━━ Data records
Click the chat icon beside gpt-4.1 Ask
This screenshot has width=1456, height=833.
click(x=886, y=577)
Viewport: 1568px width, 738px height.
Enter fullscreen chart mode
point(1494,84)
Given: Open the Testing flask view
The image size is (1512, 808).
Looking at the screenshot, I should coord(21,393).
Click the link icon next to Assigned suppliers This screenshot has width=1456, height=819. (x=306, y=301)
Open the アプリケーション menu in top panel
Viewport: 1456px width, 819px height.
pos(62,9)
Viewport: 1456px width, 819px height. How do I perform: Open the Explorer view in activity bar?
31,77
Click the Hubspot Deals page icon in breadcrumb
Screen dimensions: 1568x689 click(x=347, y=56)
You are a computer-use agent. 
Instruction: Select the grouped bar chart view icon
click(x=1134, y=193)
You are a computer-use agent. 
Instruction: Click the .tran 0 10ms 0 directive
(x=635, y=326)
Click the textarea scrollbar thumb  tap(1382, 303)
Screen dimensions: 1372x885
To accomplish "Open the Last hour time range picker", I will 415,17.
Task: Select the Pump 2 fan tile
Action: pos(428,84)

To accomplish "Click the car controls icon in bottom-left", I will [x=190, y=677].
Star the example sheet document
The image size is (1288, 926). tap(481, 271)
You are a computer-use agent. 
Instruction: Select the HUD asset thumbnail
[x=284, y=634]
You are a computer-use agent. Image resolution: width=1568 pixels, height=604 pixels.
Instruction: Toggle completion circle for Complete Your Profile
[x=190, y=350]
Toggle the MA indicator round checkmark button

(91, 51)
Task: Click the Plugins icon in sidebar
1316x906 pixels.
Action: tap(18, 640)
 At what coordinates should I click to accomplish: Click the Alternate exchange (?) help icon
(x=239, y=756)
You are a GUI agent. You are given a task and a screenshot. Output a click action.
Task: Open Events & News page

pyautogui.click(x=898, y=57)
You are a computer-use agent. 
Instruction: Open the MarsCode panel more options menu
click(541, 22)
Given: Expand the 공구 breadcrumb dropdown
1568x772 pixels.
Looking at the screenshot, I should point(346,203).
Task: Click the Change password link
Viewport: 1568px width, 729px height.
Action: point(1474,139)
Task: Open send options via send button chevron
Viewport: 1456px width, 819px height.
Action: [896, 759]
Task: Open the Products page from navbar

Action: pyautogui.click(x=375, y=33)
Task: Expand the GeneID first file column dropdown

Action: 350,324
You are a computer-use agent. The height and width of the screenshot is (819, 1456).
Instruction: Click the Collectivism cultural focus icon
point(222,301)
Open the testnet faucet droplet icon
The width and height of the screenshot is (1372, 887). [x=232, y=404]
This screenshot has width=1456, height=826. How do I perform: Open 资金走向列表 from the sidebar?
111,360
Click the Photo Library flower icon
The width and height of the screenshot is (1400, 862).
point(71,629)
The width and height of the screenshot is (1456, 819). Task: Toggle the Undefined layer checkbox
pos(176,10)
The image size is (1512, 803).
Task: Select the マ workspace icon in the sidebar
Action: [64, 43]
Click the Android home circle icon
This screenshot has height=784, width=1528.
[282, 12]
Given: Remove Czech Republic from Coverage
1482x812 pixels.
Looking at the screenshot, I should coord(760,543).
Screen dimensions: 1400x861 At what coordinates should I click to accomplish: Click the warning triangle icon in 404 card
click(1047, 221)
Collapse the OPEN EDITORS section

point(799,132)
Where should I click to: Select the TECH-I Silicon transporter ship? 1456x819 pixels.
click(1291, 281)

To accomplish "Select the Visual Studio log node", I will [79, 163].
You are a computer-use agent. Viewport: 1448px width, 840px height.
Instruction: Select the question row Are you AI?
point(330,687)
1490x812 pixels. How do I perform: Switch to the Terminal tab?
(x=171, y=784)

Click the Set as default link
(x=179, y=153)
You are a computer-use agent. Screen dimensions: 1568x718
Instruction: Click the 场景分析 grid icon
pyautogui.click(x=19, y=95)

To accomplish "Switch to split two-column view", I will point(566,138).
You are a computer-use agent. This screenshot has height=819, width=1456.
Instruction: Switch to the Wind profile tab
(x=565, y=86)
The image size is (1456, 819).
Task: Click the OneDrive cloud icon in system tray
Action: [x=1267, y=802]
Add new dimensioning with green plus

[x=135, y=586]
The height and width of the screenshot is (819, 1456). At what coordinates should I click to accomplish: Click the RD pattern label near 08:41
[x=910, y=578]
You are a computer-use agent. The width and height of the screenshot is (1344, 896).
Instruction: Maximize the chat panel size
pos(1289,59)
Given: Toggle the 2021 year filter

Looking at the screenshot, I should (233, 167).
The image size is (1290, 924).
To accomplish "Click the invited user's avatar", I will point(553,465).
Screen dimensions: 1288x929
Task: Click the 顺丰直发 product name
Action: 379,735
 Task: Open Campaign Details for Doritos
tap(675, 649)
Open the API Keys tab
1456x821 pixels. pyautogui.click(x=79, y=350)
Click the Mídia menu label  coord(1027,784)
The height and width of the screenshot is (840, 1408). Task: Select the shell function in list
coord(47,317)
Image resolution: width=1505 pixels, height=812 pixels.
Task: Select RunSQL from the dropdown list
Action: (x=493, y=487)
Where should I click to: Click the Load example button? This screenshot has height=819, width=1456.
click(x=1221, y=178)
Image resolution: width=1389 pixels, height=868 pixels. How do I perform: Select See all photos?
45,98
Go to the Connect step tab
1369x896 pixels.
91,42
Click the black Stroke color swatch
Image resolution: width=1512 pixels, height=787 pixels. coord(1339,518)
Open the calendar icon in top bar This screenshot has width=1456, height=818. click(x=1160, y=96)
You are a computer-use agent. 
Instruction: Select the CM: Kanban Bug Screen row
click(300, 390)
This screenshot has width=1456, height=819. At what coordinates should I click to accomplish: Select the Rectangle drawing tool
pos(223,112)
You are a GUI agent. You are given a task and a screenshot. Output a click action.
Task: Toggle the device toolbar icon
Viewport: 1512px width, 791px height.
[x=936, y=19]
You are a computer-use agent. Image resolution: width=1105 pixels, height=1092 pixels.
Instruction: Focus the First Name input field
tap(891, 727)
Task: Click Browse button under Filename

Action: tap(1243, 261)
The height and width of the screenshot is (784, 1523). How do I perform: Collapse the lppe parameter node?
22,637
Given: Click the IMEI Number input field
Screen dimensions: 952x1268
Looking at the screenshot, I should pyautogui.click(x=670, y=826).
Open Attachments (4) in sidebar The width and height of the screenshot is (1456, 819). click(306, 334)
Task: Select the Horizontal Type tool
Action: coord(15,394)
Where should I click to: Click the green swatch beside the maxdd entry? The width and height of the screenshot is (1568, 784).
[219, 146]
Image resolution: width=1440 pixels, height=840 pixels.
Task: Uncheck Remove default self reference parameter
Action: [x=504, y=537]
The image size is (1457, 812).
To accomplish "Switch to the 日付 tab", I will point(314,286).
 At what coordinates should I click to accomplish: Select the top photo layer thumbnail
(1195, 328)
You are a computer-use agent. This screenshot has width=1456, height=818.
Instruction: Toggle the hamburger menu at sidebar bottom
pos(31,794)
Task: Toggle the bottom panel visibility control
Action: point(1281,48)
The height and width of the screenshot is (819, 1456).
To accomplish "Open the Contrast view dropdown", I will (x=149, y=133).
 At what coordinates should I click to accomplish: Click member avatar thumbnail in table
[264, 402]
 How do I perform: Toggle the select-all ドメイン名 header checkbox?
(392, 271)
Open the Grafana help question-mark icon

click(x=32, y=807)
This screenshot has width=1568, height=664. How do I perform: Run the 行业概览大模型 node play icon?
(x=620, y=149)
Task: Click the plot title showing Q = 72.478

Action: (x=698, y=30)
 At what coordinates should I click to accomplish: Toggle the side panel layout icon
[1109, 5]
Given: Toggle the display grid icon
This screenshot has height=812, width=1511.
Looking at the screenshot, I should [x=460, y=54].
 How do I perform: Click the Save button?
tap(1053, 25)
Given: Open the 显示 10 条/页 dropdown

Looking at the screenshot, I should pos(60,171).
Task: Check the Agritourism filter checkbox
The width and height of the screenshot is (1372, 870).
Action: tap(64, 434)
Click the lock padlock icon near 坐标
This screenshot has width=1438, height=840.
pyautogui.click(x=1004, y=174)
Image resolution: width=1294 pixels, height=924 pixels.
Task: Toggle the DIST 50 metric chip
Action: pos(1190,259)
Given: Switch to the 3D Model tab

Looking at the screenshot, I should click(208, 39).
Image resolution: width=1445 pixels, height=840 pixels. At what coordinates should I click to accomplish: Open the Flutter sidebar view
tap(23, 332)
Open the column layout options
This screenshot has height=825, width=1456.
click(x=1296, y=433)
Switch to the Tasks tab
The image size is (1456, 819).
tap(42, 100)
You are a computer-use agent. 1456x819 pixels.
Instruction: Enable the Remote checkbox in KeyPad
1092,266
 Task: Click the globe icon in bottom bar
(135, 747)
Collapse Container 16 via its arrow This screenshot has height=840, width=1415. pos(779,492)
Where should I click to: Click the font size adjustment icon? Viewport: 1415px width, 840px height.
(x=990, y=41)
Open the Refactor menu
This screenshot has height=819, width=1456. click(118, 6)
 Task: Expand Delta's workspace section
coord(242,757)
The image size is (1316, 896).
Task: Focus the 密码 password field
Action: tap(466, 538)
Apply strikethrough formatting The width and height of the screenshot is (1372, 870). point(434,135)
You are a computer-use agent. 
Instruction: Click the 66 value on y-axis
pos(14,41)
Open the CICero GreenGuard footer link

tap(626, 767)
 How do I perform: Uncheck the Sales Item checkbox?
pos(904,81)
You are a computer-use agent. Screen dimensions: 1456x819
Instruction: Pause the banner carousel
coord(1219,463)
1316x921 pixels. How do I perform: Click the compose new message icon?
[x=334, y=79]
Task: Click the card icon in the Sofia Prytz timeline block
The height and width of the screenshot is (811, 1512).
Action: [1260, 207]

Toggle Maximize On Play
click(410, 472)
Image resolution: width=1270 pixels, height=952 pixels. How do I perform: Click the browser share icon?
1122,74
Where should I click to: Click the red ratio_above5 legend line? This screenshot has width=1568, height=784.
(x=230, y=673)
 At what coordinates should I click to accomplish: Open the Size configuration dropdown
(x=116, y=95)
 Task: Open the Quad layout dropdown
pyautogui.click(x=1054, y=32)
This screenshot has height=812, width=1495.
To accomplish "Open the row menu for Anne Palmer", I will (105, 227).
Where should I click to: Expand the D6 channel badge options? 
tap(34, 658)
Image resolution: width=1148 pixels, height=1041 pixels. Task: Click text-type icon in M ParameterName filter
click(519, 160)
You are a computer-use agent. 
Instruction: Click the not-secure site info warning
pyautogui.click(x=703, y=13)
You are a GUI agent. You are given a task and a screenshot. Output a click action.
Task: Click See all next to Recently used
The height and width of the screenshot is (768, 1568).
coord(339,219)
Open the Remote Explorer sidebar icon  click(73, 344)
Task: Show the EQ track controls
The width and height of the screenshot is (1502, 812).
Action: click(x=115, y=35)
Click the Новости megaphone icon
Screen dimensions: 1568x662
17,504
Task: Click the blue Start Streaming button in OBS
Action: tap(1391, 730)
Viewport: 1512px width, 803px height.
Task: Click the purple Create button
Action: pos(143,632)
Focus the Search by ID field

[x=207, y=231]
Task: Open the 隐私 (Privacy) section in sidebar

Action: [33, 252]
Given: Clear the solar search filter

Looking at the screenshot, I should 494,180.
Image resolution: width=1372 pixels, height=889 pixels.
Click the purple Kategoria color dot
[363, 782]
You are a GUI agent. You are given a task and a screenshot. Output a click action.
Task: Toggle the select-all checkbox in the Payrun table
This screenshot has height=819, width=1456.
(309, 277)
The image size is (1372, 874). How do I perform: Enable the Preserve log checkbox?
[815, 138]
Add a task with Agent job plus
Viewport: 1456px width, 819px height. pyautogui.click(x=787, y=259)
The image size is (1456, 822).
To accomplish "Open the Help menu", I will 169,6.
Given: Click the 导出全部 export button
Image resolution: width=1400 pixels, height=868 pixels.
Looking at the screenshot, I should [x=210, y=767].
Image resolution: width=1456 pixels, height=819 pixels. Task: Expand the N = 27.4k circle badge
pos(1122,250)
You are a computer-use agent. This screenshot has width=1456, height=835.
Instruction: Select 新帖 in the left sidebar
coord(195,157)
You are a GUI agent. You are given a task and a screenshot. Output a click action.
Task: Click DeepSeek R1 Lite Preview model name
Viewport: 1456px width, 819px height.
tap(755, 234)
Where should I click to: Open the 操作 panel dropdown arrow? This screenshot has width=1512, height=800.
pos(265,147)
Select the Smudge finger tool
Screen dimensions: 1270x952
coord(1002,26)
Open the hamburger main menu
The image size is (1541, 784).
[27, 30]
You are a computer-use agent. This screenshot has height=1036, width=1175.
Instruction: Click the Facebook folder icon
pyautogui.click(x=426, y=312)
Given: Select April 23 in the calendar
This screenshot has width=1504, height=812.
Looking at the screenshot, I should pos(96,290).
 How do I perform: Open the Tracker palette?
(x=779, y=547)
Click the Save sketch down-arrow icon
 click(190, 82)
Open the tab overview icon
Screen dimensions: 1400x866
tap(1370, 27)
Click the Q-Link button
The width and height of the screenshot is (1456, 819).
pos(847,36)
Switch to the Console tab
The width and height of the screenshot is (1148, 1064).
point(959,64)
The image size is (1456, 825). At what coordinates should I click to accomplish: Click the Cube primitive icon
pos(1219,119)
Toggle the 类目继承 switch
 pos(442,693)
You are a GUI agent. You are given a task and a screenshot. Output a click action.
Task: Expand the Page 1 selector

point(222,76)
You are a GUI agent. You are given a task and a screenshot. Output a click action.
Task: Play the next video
━━━━
Exercise directions:
Look above for the line containing "Click the Save sketch down-arrow icon". From there to the final line of the entries, repeat every line exactly.

Solution to this task:
Click the Save sketch down-arrow icon
 click(190, 82)
Open the tab overview icon
Screen dimensions: 1400x866
tap(1370, 27)
Click the Q-Link button
The width and height of the screenshot is (1456, 819).
pos(847,36)
Switch to the Console tab
The width and height of the screenshot is (1148, 1064).
point(959,64)
The image size is (1456, 825). At what coordinates should I click to accomplish: Click the Cube primitive icon
pos(1219,119)
Toggle the 类目继承 switch
 pos(442,693)
You are a GUI agent. You are given a task and a screenshot. Output a click action.
Task: Expand the Page 1 selector

point(222,76)
You are a GUI agent. You are given a task and a screenshot. Output a click action.
Task: Play the next video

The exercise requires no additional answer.